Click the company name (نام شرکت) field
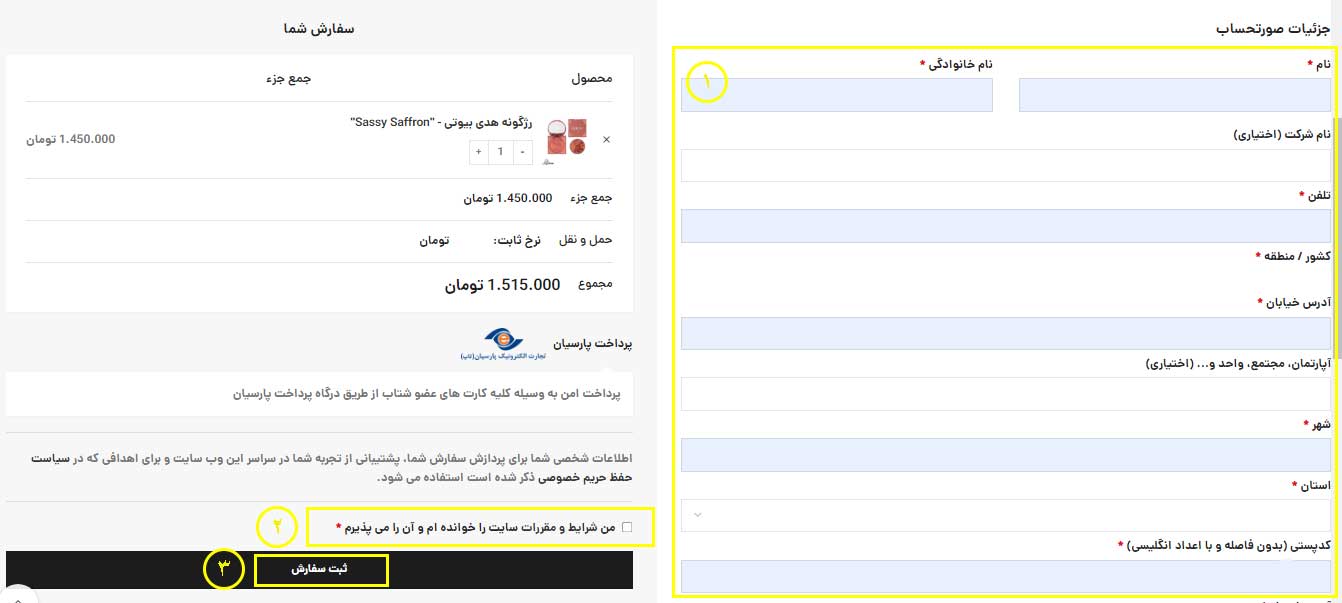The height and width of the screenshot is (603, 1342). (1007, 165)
==
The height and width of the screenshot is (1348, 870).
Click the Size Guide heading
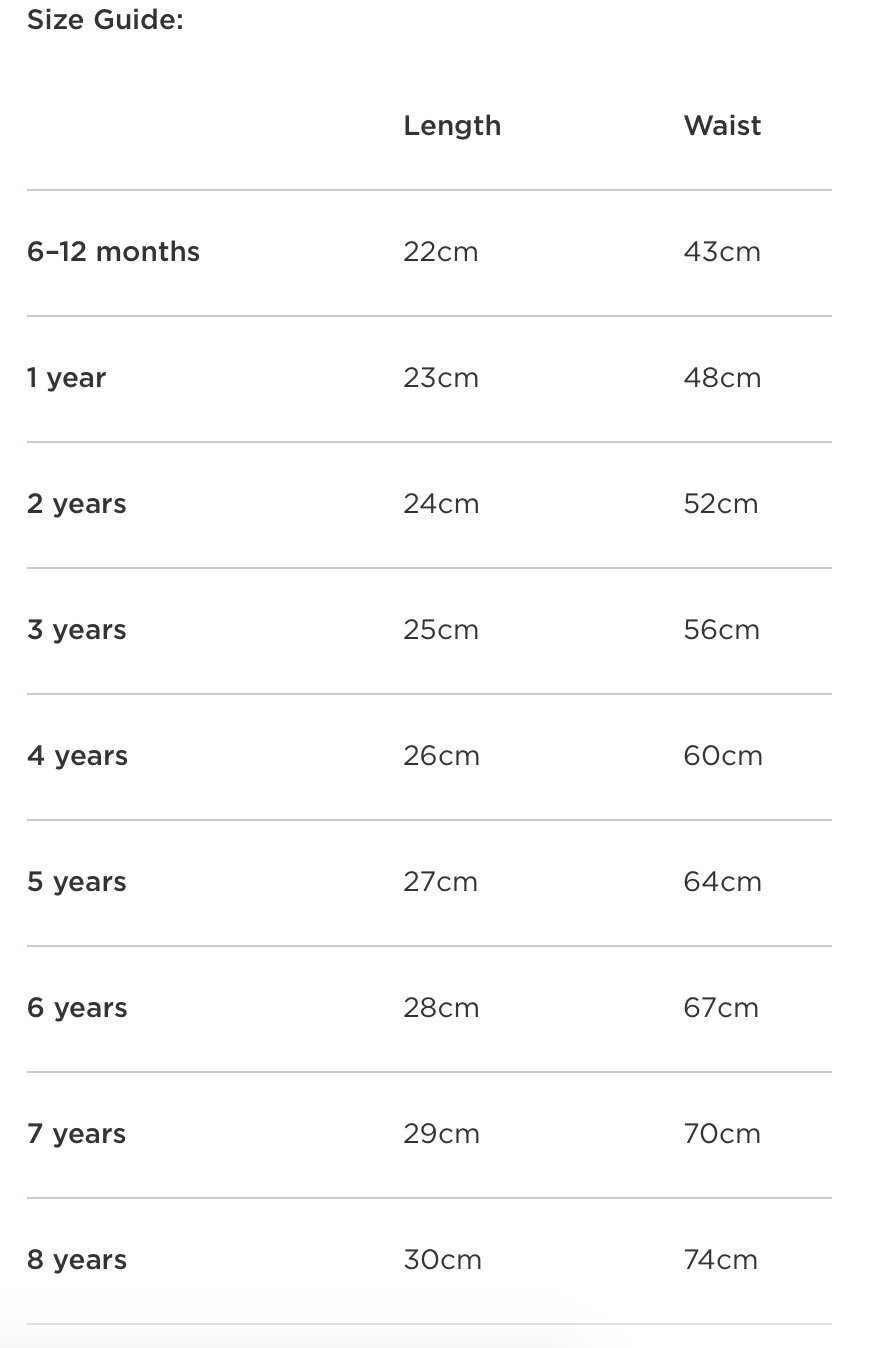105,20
==
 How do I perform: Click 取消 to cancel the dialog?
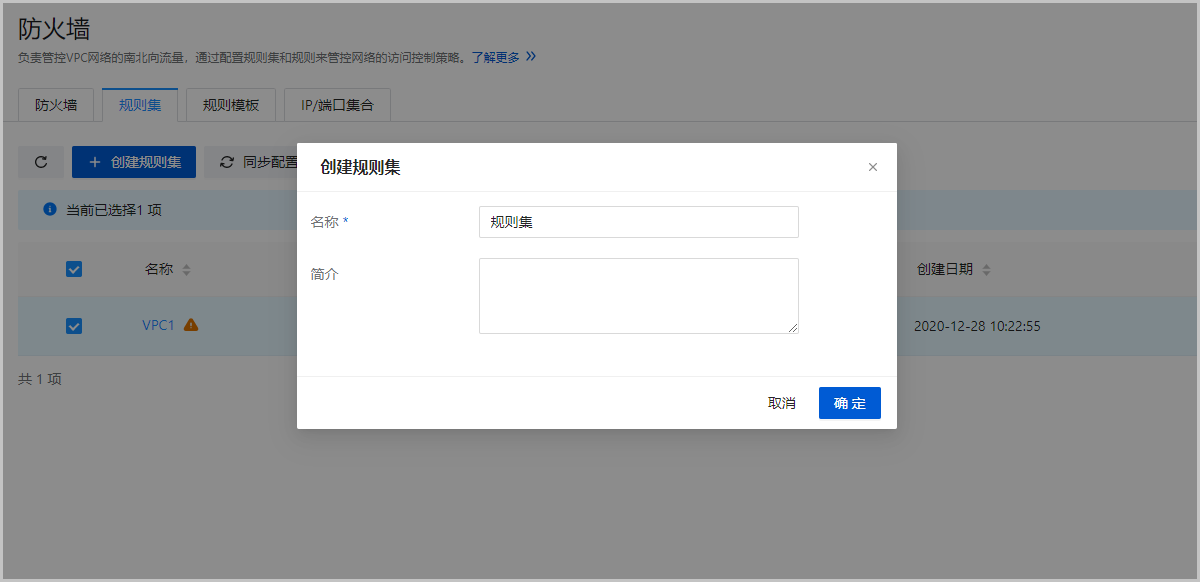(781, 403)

> **GIVEN TASK**: Count the lines in the rows above that contain the string "Click", matching case exactly. Reply with the number alone.

> **TASK ANSWER**: 3